Brief:
Each entry has to be set down again with no alteration.

Given records:
_ _ _ _ _ _ _
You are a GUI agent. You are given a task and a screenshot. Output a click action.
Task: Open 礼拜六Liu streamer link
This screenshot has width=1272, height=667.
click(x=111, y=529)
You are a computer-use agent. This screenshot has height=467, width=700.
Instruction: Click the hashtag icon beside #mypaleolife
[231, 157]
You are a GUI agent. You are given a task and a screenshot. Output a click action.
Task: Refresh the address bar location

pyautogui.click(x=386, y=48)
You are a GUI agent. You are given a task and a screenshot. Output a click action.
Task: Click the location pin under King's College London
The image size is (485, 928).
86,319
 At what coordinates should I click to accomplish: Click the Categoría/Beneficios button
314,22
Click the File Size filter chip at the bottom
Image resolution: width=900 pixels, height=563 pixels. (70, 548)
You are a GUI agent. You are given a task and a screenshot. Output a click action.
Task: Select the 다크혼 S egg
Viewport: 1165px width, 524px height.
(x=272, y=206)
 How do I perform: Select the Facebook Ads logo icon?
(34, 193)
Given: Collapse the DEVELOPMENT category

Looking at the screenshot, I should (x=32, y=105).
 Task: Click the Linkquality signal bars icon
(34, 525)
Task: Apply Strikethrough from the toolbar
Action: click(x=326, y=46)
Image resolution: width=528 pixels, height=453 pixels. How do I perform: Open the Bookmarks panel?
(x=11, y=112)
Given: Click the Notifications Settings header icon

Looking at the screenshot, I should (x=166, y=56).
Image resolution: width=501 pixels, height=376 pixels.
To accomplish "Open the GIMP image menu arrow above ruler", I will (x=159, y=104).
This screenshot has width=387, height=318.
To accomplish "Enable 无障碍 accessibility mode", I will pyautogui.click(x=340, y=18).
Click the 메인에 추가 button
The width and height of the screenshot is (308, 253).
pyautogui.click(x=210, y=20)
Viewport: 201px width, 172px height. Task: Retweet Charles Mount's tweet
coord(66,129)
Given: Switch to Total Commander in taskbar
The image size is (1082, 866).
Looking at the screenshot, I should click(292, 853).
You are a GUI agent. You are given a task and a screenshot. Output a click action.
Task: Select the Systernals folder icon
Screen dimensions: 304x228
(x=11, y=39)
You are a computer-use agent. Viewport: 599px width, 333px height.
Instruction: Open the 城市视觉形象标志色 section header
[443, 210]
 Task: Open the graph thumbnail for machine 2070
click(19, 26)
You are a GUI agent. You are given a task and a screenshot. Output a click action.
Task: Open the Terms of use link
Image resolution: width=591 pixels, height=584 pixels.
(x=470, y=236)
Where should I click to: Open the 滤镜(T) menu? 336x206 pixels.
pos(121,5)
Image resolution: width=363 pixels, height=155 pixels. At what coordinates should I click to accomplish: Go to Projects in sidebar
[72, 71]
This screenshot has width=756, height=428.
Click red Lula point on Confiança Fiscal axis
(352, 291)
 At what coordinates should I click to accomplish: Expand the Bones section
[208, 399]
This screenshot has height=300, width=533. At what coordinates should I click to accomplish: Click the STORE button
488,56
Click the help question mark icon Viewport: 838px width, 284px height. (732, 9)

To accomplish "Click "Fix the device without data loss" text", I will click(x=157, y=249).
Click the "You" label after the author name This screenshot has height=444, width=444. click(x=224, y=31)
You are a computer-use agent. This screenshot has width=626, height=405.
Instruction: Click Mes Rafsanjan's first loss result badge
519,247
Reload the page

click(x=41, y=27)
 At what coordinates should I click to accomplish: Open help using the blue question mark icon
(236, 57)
_ _ _ _ _ _ _
Task solution:
You are a GUI agent. You are given a task and a screenshot. Output a click action.
Task: Open 礼拜六Liu streamer link
This screenshot has width=1272, height=667.
click(x=111, y=529)
You are a computer-use agent. This screenshot has height=467, width=700.
Instruction: Click the hashtag icon beside #mypaleolife
[231, 157]
You are a GUI agent. You are given a task and a screenshot. Output a click action.
Task: Refresh the address bar location

pyautogui.click(x=386, y=48)
You are a GUI agent. You are given a task and a screenshot. Output a click action.
Task: Click the location pin under King's College London
The image size is (485, 928).
86,319
 At what coordinates should I click to accomplish: Click the Categoría/Beneficios button
314,22
Click the File Size filter chip at the bottom
Image resolution: width=900 pixels, height=563 pixels. (70, 548)
You are a GUI agent. You are given a task and a screenshot. Output a click action.
Task: Select the 다크혼 S egg
Viewport: 1165px width, 524px height.
(x=272, y=206)
 How do I perform: Select the Facebook Ads logo icon?
(34, 193)
Given: Collapse the DEVELOPMENT category

Looking at the screenshot, I should (x=32, y=105).
 Task: Click the Linkquality signal bars icon
(34, 525)
Task: Apply Strikethrough from the toolbar
Action: click(x=326, y=46)
Image resolution: width=528 pixels, height=453 pixels. How do I perform: Open the Bookmarks panel?
(x=11, y=112)
Given: Click the Notifications Settings header icon

Looking at the screenshot, I should (x=166, y=56).
Image resolution: width=501 pixels, height=376 pixels.
To accomplish "Open the GIMP image menu arrow above ruler", I will (x=159, y=104).
This screenshot has width=387, height=318.
To accomplish "Enable 无障碍 accessibility mode", I will pyautogui.click(x=340, y=18).
Click the 메인에 추가 button
The width and height of the screenshot is (308, 253).
pyautogui.click(x=210, y=20)
Viewport: 201px width, 172px height. Task: Retweet Charles Mount's tweet
coord(66,129)
Given: Switch to Total Commander in taskbar
The image size is (1082, 866).
Looking at the screenshot, I should click(292, 853).
You are a GUI agent. You are given a task and a screenshot. Output a click action.
Task: Select the Systernals folder icon
Screen dimensions: 304x228
(x=11, y=39)
You are a computer-use agent. Viewport: 599px width, 333px height.
Instruction: Open the 城市视觉形象标志色 section header
[443, 210]
 Task: Open the graph thumbnail for machine 2070
click(19, 26)
You are a GUI agent. You are given a task and a screenshot. Output a click action.
Task: Open the Terms of use link
Image resolution: width=591 pixels, height=584 pixels.
(x=470, y=236)
Where should I click to: Open the 滤镜(T) menu? 336x206 pixels.
pos(121,5)
Image resolution: width=363 pixels, height=155 pixels. At what coordinates should I click to accomplish: Go to Projects in sidebar
[72, 71]
This screenshot has width=756, height=428.
Click red Lula point on Confiança Fiscal axis
(352, 291)
 At what coordinates should I click to accomplish: Expand the Bones section
[208, 399]
This screenshot has height=300, width=533. At what coordinates should I click to accomplish: Click the STORE button
488,56
Click the help question mark icon Viewport: 838px width, 284px height. (732, 9)

To accomplish "Click "Fix the device without data loss" text", I will click(x=157, y=249).
Click the "You" label after the author name This screenshot has height=444, width=444. click(x=224, y=31)
You are a computer-use agent. This screenshot has width=626, height=405.
Instruction: Click Mes Rafsanjan's first loss result badge
519,247
Reload the page

click(x=41, y=27)
 At what coordinates should I click to accomplish: Open help using the blue question mark icon
(236, 57)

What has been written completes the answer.